After extensive planning and two years of development, MSE4 was recently made generally available for all Varnish Enterprise users. The modular architecture in Varnish allows the new code to be active only when MSE4 has been enabled, which eliminates the risk of introducing issues to existing environments.
We have done synthetic testing in the lab, but we still expect some issues to appear once early adopters deploy it to their production environments. We will work on analyzing and fixing these issues as they are discovered and reported.
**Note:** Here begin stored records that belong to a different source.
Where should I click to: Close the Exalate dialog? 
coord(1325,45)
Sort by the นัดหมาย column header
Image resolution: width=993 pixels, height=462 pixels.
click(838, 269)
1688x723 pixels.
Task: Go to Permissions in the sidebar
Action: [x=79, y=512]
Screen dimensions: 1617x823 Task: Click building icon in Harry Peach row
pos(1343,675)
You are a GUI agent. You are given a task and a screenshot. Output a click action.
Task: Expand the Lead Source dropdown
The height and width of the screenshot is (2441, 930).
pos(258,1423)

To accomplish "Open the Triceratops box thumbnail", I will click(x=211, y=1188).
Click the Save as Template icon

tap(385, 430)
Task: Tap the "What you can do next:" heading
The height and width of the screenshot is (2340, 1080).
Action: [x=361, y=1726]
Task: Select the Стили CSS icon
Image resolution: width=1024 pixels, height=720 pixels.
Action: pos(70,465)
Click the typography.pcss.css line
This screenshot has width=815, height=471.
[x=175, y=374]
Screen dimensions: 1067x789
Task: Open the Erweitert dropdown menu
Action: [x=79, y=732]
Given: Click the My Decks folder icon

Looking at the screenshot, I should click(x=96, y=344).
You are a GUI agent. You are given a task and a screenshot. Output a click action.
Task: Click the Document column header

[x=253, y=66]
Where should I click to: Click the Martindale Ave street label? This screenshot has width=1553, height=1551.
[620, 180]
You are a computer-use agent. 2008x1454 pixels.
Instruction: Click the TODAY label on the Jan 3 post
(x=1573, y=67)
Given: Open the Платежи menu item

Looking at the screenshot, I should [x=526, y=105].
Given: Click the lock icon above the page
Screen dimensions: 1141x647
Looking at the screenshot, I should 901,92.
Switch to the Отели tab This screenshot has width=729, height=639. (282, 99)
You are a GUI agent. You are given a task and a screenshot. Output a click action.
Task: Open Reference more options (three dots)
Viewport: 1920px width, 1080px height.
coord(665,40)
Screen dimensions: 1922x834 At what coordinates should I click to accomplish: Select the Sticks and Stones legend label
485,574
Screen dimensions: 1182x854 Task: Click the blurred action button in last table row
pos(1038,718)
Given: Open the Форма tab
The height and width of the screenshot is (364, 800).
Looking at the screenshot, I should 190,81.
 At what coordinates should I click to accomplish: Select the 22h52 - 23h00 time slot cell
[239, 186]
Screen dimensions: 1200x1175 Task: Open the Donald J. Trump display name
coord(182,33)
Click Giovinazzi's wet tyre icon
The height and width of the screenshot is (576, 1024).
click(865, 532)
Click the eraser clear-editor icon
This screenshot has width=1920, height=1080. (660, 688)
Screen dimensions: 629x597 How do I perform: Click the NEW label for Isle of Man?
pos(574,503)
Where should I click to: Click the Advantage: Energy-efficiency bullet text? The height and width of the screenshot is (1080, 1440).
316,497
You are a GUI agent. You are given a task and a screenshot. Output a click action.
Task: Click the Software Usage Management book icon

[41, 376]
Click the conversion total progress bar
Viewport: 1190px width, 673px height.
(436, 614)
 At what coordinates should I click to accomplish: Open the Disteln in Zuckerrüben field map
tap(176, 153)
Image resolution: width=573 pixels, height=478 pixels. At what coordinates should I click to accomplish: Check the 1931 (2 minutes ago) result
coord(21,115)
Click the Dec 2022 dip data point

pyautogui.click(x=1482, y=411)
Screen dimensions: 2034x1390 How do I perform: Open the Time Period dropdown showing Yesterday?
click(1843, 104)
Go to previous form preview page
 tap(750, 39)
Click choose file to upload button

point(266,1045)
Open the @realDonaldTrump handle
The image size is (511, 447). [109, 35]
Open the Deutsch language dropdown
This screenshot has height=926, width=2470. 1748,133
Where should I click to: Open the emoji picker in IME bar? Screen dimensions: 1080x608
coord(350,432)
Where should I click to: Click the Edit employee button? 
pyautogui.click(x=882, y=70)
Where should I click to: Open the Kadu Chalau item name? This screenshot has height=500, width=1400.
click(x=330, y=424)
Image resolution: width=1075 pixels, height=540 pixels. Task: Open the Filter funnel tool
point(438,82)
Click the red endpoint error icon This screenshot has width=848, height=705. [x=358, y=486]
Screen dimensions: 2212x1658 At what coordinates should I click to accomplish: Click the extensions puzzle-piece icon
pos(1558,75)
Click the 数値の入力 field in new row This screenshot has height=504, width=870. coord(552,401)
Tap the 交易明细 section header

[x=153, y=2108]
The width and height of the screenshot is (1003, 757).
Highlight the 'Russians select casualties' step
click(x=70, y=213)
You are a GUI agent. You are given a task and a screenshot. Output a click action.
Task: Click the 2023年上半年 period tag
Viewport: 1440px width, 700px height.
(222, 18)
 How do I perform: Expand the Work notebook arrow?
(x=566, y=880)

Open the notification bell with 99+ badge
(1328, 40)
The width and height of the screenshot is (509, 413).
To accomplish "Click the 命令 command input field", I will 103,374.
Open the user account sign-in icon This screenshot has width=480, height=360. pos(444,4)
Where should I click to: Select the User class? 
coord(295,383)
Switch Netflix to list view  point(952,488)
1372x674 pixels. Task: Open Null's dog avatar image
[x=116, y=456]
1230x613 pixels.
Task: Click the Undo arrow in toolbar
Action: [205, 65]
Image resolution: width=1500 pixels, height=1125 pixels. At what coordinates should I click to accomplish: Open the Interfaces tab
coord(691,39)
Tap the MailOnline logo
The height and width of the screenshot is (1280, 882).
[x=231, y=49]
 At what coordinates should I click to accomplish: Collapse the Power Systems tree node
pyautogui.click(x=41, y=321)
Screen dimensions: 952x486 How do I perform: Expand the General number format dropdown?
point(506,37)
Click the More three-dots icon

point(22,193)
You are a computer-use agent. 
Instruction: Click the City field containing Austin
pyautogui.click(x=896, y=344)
During this initial phase, we expect to have a higher rate of fixes and improvements than normal. We will try to keep the number of releases to a minimum, by accumulating fixes between the releases. The early adopters than require access to the latest but not yet released fixes can get access to a separate repository that contains the release candidate of the next version of Varnish Enterprise. Please reach out to support@varnish-software.com to get access to this repository.
The initial phase will last until MSE4 has been properly exposed to various workloads over time, with good results. Once this has been completed, we will announce it here and flag it as a milestone. We expect this to take a few months.